MGM v. Grokster: More Bad News for Innovators

The district court in the MGM v. Grokster case issued its ruling yesterday, granting summary judgment in favor of the entertainment industry plaintiffs against StreamCast Networks (the other defendants, Grokster and Sharman Networks, have settled). This comes 15 months after the Supreme Court ruling that sent the case back down for consideration of the newly-minted "inducement" theory.

EFF represented StreamCast from the beginning of the case through the Supreme Court proceedings. After the Supreme Court's ruling, we predicted that the new inducement theory would have a chilling effect on innovators. Yesterday's ruling bears out that fear.

In finding StreamCast liable for inducement, the court said:

Thus, Plaintiffs need not prove that StreamCast undertook specific actions, beyond product distribution, that caused specific acts of infringement. Instead, Plaintiffs need prove only that StreamCast distributed the product with the intent to encourage infringement.

This is a remarkably broad statement, and is at odds with the Supreme Court's view that an intent to encourage infringement must be accompanied by "clear expression or other affirmative steps" beyond the mere distribution of a product.
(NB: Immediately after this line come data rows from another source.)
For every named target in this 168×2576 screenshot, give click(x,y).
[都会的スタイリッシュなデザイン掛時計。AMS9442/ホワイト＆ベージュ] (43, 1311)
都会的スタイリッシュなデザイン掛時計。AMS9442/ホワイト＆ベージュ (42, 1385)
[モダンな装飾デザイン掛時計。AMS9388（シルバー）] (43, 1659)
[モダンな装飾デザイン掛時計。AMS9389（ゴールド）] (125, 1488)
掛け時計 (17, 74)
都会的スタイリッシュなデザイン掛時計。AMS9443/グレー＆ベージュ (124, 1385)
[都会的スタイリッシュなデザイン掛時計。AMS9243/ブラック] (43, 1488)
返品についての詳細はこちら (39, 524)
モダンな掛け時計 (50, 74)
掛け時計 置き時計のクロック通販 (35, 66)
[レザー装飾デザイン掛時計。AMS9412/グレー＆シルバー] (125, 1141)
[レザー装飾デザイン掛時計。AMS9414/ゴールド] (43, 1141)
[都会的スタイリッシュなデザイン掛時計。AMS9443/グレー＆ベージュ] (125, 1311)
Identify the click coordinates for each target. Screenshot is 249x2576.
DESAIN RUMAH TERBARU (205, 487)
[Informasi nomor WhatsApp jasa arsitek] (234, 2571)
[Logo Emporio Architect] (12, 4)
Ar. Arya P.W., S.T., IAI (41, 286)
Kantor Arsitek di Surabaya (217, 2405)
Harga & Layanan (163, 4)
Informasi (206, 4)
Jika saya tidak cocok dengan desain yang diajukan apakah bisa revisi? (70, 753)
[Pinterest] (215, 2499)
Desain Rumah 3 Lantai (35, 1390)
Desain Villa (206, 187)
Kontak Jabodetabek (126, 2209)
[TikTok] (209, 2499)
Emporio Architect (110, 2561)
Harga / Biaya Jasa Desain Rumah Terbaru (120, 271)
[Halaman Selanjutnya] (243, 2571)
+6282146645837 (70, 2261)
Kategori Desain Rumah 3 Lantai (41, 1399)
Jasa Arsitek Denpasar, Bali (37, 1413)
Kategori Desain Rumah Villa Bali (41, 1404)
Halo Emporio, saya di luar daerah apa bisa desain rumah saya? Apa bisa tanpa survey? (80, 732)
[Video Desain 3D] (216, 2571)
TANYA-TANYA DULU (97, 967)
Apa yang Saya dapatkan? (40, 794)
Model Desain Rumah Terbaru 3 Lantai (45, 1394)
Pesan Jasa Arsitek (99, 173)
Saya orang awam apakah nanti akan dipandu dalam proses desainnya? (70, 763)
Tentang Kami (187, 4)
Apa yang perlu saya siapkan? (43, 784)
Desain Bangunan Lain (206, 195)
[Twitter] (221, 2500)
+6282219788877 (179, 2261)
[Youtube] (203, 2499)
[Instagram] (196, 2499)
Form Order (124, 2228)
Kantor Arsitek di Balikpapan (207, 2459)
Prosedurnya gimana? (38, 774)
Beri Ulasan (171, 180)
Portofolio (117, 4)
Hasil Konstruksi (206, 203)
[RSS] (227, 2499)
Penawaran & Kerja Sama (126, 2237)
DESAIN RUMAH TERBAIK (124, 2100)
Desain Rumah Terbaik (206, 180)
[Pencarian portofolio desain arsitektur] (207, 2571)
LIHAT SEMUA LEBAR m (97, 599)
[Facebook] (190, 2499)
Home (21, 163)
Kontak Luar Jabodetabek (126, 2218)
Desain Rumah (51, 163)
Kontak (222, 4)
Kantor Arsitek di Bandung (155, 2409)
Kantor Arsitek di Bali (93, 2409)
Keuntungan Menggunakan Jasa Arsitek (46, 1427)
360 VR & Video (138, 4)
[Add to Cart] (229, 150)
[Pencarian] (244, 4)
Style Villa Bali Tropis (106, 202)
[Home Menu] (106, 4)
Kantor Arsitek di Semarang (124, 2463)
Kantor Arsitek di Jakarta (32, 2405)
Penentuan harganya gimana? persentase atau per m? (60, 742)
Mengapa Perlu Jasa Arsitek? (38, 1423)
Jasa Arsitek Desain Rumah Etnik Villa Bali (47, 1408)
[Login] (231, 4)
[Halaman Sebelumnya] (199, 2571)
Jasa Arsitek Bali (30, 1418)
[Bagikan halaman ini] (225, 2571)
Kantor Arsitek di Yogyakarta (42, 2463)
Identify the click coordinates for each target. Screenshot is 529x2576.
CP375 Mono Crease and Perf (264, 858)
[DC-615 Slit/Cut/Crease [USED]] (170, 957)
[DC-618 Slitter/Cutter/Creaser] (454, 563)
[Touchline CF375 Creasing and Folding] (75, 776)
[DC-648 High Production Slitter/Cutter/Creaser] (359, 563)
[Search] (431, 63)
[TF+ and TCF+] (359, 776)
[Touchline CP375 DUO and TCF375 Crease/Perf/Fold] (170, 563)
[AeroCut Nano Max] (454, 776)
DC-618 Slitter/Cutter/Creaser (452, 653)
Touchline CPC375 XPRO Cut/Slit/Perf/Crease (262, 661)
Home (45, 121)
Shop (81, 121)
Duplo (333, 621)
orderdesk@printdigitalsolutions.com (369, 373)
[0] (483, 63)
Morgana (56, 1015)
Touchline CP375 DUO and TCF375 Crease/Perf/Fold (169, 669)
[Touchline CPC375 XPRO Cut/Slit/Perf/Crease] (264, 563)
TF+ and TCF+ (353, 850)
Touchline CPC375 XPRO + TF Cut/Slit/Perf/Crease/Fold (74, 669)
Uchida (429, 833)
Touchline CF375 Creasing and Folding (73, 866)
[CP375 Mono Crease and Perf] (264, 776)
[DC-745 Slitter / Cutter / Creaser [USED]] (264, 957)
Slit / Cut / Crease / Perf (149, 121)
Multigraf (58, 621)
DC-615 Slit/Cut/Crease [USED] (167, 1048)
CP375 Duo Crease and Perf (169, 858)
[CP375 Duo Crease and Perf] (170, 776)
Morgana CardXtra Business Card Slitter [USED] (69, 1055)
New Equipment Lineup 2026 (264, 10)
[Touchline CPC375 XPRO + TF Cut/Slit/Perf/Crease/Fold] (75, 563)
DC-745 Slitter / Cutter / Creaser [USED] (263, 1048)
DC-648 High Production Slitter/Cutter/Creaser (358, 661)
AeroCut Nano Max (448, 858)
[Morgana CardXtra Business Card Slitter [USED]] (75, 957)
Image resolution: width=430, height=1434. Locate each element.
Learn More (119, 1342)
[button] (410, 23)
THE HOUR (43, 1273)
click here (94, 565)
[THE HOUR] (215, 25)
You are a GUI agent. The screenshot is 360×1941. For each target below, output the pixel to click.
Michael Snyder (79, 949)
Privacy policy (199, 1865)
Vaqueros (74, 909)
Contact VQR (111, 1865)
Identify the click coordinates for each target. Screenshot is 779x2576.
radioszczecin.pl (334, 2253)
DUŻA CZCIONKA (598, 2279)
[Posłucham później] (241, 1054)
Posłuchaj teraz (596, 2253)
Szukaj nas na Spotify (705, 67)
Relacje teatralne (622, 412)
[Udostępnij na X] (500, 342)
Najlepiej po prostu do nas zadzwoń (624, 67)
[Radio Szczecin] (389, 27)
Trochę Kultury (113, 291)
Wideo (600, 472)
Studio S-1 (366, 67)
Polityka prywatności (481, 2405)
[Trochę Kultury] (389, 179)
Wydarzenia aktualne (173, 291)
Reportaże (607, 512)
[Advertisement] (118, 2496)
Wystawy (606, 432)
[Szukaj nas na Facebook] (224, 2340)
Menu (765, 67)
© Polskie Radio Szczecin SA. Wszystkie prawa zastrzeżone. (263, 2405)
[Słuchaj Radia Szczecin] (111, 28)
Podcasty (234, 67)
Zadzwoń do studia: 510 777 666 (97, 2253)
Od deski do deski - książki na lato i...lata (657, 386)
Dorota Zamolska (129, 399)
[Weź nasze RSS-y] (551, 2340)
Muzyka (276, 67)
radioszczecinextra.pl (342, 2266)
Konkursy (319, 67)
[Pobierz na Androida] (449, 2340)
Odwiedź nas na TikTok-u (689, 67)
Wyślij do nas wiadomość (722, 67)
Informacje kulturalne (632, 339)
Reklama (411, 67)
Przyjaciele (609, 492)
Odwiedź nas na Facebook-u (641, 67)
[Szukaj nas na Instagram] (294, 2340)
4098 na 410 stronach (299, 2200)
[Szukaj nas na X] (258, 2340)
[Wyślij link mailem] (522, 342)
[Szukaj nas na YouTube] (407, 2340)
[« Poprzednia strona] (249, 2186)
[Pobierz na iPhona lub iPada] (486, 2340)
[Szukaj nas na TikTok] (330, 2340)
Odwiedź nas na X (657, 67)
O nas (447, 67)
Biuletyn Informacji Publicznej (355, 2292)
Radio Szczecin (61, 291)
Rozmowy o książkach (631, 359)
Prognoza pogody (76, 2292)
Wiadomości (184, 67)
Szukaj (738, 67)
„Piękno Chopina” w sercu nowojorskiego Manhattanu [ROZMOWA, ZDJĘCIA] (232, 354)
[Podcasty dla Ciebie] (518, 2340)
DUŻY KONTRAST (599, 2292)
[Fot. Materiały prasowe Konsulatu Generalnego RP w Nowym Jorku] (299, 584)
Here's the nightmare scenario for innovators: if you distribute a product that can be used for infringement, copyright owners sue and seek in discovery to comb through every document in your company (emails, customer support records, engineering notes, etc.) looking for anything that looks like evidence of bad intent. If the lawyers find anything (how well-trained is your level 1 customer support staff? did your engineers have copyright debates in email? how did they test the product?), they will argue that intent + distribution = inducement. Even if you never advertised or publicly encouraged infringing uses.

And don't forget, discovery is expensive. It cost SonicBlue $3 million per quarter in legal fees in the ReplayTV suit.